Collected data
"""

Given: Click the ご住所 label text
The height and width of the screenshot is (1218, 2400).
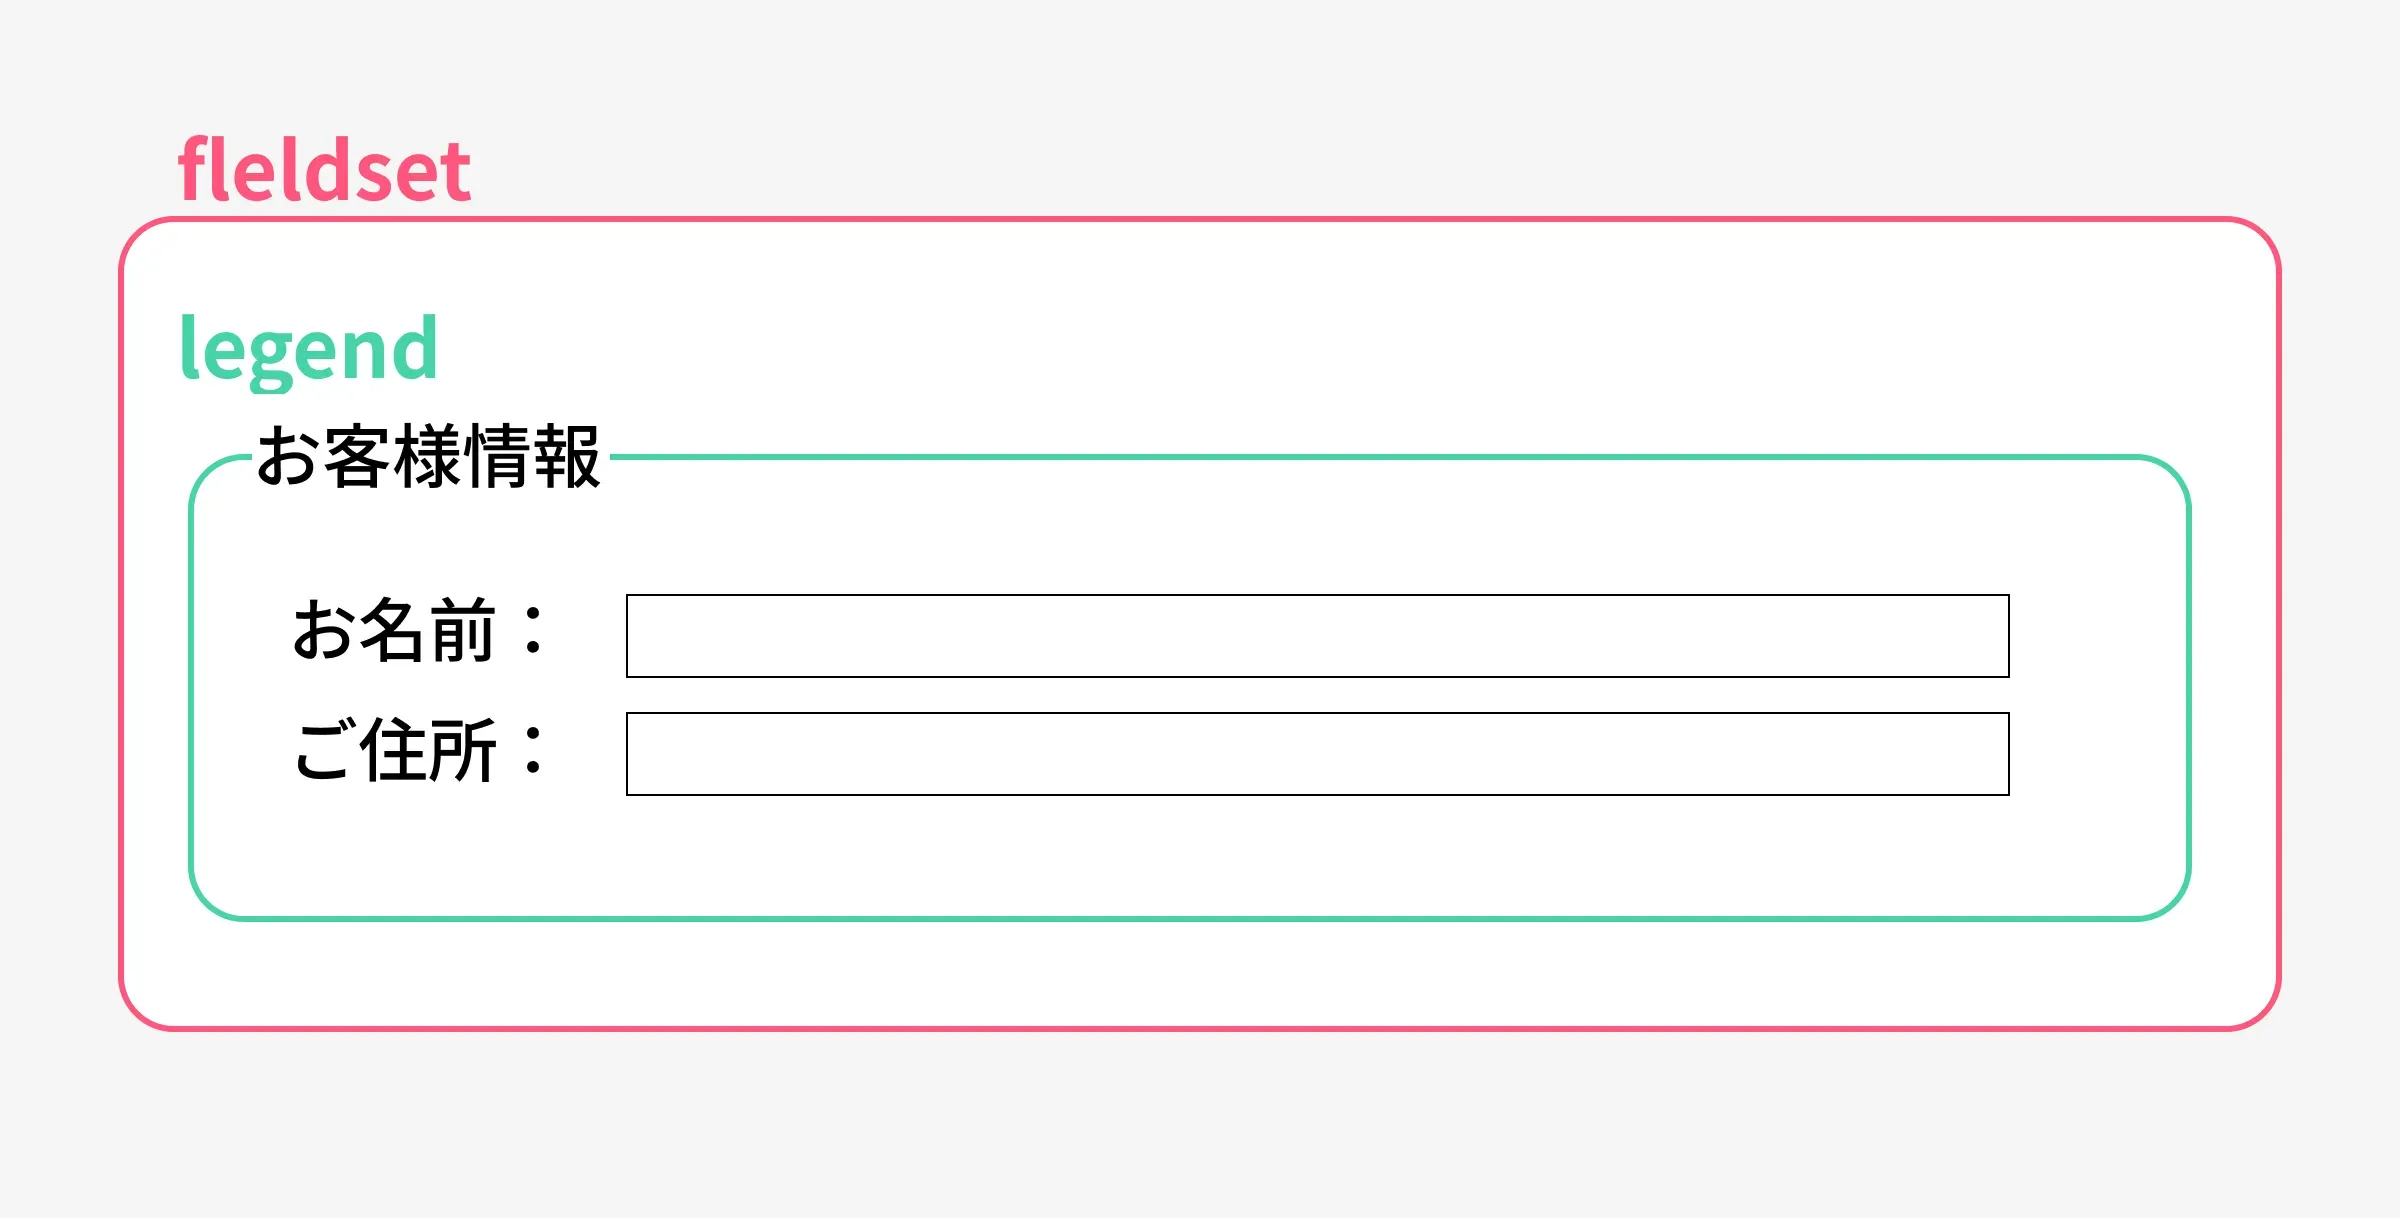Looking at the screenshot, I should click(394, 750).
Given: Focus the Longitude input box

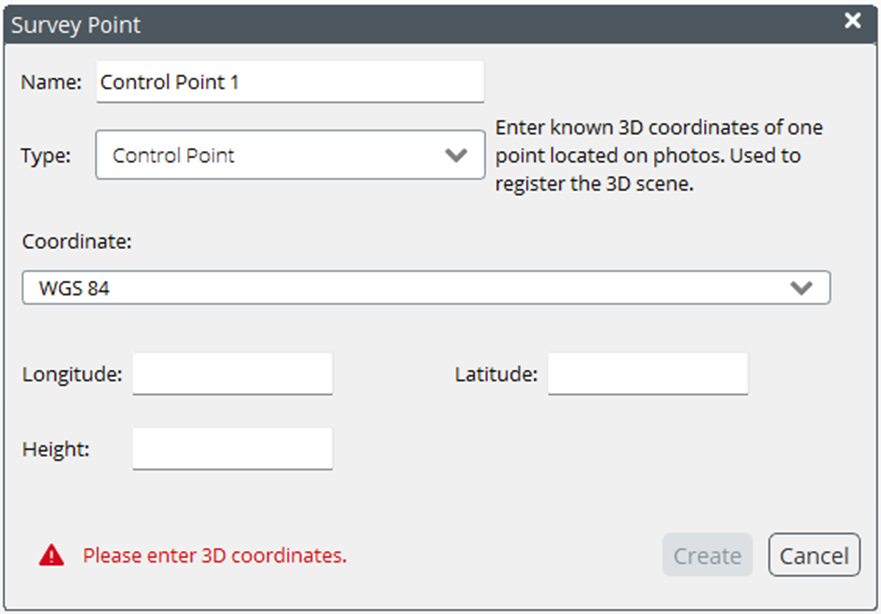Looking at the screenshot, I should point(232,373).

"""

All of the lines above should be retyped precisely, apart from the pictures.

Given: Click the ご住所 label text
The height and width of the screenshot is (1218, 2400).
Looking at the screenshot, I should click(394, 750).
Given: Focus the Longitude input box

Looking at the screenshot, I should point(232,373).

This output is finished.